Data Mining: Advanced Analytics And Machine Learning

At this point in the process, algorithms are used to analyze the data, discover hidden patterns or extract interesting knowledge from this data. These are the “typical” operations of this phase: identification of parameters, processing, modeling, model evaluation. It is here, in fact, that we define how to extract practical value from large volumes of information, choosing the algorithms and “training” methods to search for patterns in the data (for example, with machine learning), as well as the form of representation of the set of different representations with which the information is to be extracted.

After testing the first models, Data Scientists could identify others to do more in-depth analysis (for example, to discover trends in data that were not distinguishable in initial graphs and statistics) or to “build predictions” (for example, by analyzing past data and finding the characteristics that have influenced past trends to build models for so-called predictive analytics ).

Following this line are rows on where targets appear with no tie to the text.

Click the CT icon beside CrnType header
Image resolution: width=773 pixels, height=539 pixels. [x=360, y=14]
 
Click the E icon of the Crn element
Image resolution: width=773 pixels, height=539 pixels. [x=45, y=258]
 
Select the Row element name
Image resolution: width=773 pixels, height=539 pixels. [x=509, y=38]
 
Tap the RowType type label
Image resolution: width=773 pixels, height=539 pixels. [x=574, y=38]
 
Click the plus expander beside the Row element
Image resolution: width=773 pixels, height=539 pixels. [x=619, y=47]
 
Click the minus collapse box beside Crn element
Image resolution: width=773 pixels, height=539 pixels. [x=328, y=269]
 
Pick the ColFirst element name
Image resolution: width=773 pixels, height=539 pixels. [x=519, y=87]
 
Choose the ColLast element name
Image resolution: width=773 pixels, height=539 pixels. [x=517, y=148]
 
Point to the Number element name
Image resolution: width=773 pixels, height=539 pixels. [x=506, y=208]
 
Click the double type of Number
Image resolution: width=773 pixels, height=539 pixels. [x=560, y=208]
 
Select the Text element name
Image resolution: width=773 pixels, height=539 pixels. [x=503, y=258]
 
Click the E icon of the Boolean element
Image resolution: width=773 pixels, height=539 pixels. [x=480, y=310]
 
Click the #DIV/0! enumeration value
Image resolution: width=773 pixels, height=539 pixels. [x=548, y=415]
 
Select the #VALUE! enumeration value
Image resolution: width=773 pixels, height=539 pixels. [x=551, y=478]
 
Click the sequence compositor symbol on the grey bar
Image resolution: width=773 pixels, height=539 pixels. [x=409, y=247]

An essential part of this phase of the Data Science process is also to provide business people with all the necessary elements (both quantitative and qualitative) to be able to access information and knowledge that are genuinely relevant to the identified problem, to the possible applicable solution and, therefore, effective for the business decision.

Data Visualization: Communicate And Visualize The Results

As mentioned, Data Visualization comes into play several times during the various phases of the typical Data Science process. Although it finds ample space in phase six, it is good to place it also in the previous phases, especially in the Data Exploration phase. The “final” phase of the process concerns the communication of the results deriving from the analyzes, understood not so much as the return of information by the Data Scientists to business people, but rather as the visualization of these results through the analysis systems that must be returned. Available and usable with ease by business users.

Here the Data Visualization and Data Storytelling systems come into play, that is, advanced data analysis systems that allow you to “read” between hundreds and thousands of data (of different formats and structures, coming from diversified fake ones, such as Big Data), information, correlations, patterns, that is to find “a story” hidden in these data that can only come “to the surface” through advanced analysis and can become usable for business people, without specific technical skills, thanks to Data Storytelling and information visualization.